American physician (1902–2005)

Hilda Crosby Standish (1902 – June 1, 2005) was a pioneer in the birth control movement in the state of Connecticut. In 1935, she became medical director of the Maternal Health Center in Hartford, the state's first birth control clinic. Dr. Standish was inducted into the Connecticut Women's Hall of Fame in 1994.

==Early life and education==
Hilda Crosby was born to Julia and Albert Hutchings Crosby of Hartford, Connecticut in 1902. After graduating from Hartford Public High School, she attended Wellesley College, where she received a bachelor's degree in zoology in 1924. Crosby earned her medical degree at Cornell Medical College in 1928, graduating third in her class. Dr. Standish interned at Philadelphia General Hospital and served a one-year residency at the St. Louis Maternity Hospital in Missouri.

==Medical career==
Upon completion of her residency, she accepted a five-year appointment in 1932 to teach obstetrics in the Women's Christian Medical College, and the Margaret Williamson Hospital of Shanghai, China. After two years, she had to return to the United States because of an illness in the family. The family member's health improved, but Crosby was unable to return to China because the Japanese military had invaded the country.
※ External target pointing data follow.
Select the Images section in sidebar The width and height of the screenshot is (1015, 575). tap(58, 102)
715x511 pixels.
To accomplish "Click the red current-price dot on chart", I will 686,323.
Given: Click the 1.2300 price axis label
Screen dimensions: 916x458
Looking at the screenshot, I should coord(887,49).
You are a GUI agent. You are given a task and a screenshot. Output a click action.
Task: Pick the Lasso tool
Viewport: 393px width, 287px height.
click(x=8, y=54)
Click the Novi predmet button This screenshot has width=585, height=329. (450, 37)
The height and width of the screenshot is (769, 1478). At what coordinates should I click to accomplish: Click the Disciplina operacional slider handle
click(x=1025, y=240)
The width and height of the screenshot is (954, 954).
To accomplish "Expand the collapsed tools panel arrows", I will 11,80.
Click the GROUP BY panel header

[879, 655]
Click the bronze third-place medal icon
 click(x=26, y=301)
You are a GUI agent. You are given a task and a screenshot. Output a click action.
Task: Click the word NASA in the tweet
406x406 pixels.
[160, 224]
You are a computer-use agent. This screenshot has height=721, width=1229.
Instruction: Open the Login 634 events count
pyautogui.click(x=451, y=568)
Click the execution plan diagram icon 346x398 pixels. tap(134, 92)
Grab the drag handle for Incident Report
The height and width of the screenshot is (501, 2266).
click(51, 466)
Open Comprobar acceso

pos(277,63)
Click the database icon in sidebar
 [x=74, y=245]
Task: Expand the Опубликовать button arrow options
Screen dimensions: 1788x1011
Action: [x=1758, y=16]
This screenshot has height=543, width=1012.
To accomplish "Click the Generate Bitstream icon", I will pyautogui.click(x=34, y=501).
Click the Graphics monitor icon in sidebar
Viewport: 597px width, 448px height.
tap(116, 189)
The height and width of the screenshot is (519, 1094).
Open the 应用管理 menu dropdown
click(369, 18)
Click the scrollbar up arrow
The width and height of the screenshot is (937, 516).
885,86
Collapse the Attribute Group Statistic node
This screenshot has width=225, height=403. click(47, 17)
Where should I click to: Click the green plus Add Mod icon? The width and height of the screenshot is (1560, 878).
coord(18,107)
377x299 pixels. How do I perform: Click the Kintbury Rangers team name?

In 1935, Katharine Martha Houghton Hepburn (mother of actress Katharine Hepburn) recruited Standish to be medical director of the Maternal Health Center in Hartford, the state's first birth control clinic. Due to an 1879 statute, it was illegal to operate a birth control clinic or to disseminate information about birth control in Connecticut.

On June 25, 1936, Hilda Crosby married dermatologist Erland Myles Standish of Wethersfield. The couple had five children, which made it difficult for Standish to maintain a full-time medical practice. Instead, Standish worked part-time and led sex education classes for adolescents, couples entering into marriage, and parents she met through her work at the Maternal Health Center. The Hartford clinic was forced to close in 1940, after police raided a similar clinic in Waterbury. She was trustee at the Hartford College for Women and Wellesley College.

Standish continued to support Planned Parenthood's efforts to legalize birth control in the state. She testified before the state legislature in an effort to change the law that made the use of contraceptives illegal. She worked closely with Planned Parenthood of Connecticut Executive Director Estelle Griswold, one of the plaintiffs in the landmark Supreme Court case Griswold v. Connecticut.

In recognition of her dedication to advancing reproductive rights in the state, Planned Parenthood of Connecticut renamed its West Hartford site the Hilda Crosby Standish, MD Clinic in 1983.